Since 1997, we have provided our rural business customers with dedicated
business relationship managers. Like our agribusiness managers, these business
managers reside locally, are mobile and are happy to travel to visit their
customers. These managers provide specialist advice to our customers across
their total business needs.[44]
7.40
Again the Committee refers back to its findings in chapter 5 which
showed that there are sectors in the rural economy which have benefited from
competition and receive high-quality service, for example personal relationship
managers who will visit customers at their workplace or home. Less valued
customers, however, miss out on such attention.
7.41
Evidence before the Committee suggests that banks in country Australia
are not enthusiastic about providing a mobile banking service for basic banking
transactions such as deposits and withdrawals. Mr Harley, Commonwealth Bank,
told the Committee:
In the mid-1990s, we actually had exactly that facility and we
were disappointed in the take-up of it...I suppose we can talk from experience in
terms of having found it not to be greatly successful for us and, for that
reason, not something we are actively considering at the moment.[45]
7.42
Mr Jennings, Westpac, expressed concern about matters surrounding
security.[46]
7.43
The Committee agrees with the observation that delivering banking and
financial services through a mobile bank provides a satisfactory compromise for
areas unable to support a bank branch.
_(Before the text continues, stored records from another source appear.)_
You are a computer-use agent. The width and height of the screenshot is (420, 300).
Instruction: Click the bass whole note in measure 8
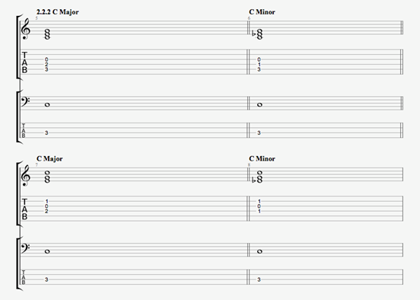click(x=259, y=251)
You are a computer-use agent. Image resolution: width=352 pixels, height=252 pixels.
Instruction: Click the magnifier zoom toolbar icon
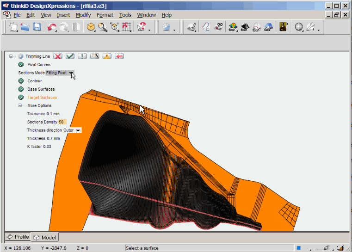[x=103, y=27]
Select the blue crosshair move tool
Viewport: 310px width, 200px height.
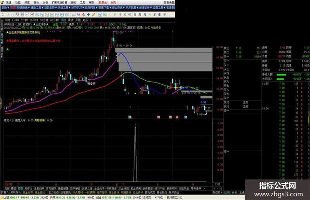click(x=88, y=15)
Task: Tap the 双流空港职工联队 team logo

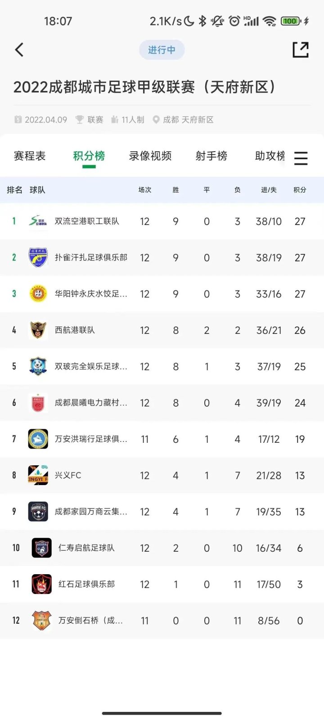Action: (38, 221)
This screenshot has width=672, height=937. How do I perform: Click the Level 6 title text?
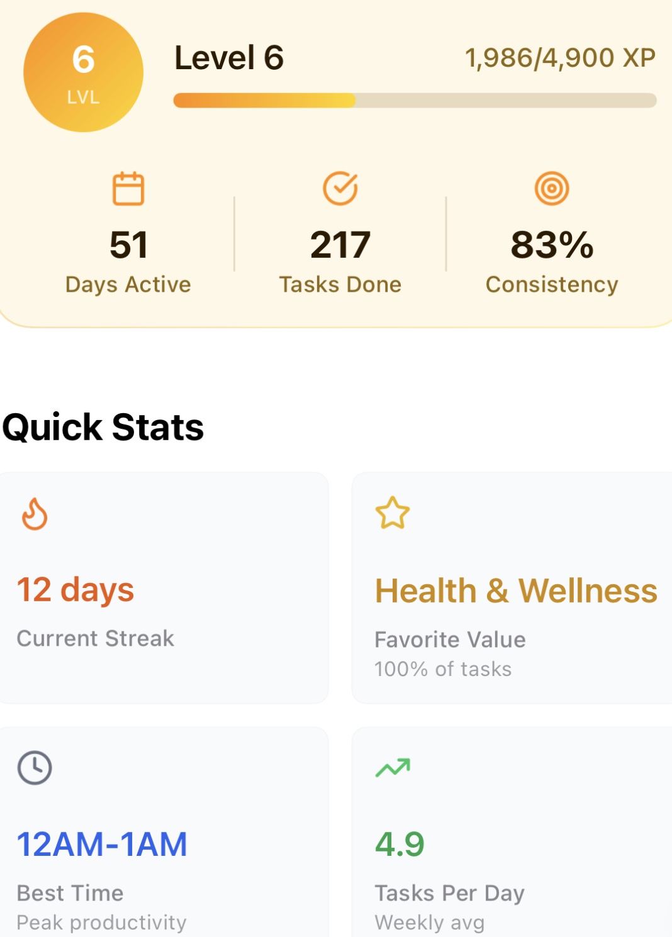(x=229, y=58)
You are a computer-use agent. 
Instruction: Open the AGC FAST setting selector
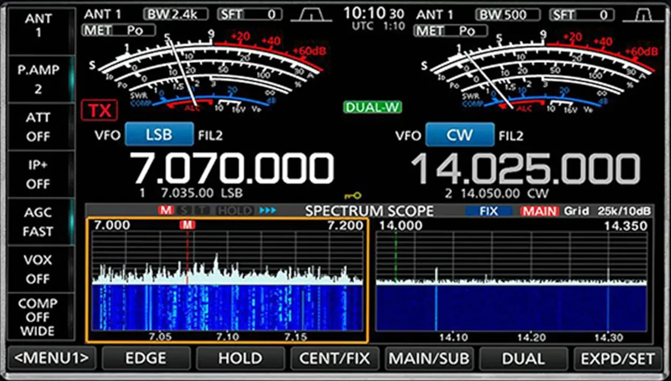click(x=38, y=222)
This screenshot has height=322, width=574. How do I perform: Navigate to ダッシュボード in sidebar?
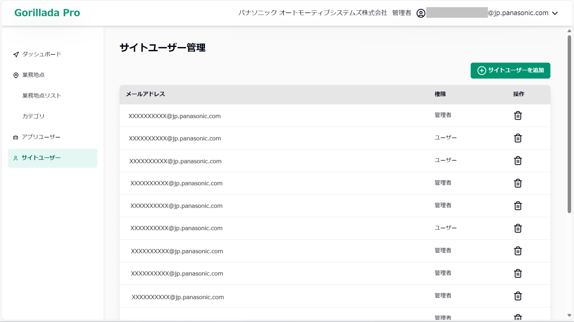(42, 54)
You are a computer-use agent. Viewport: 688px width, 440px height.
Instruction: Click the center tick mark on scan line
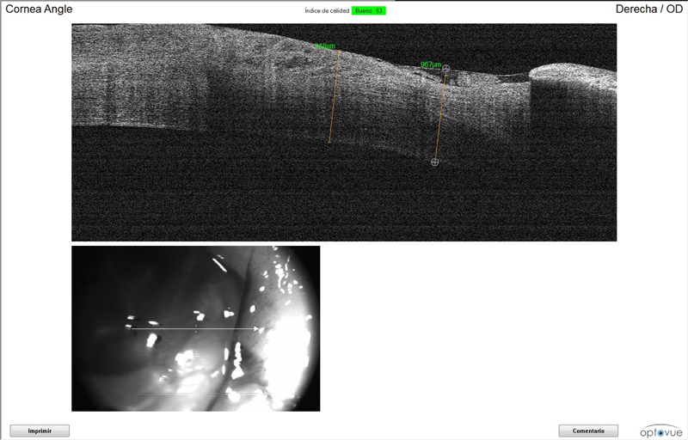(x=196, y=328)
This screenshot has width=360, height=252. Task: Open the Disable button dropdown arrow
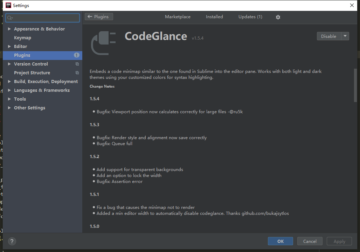tap(345, 36)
It accepts, however, that banks are
reluctant to expend time and resources on customers unlikely to produce
significant commercial returns. Even so, the Committee believes that the banks
have not demonstrated a commitment to service their retail customers in country
areas by exploring and actively pursuing a range of potential service delivery
channels including mobile banking. The proposal for a mobile rural transaction
centre discussed later in this report is an example of the innovative approach
being taken by local councils to find solutions to the banking difficulties
faced by their residents in outlying districts. The banks do not appear to have
the incentive to follow their example let alone take the lead in investigating
different ways to meet the needs of their customers in country Australia
including through a mobile banking facility.
7.44
The Committee believes that this means of delivering banking and
financial services to rural and remote Australia could be explored further.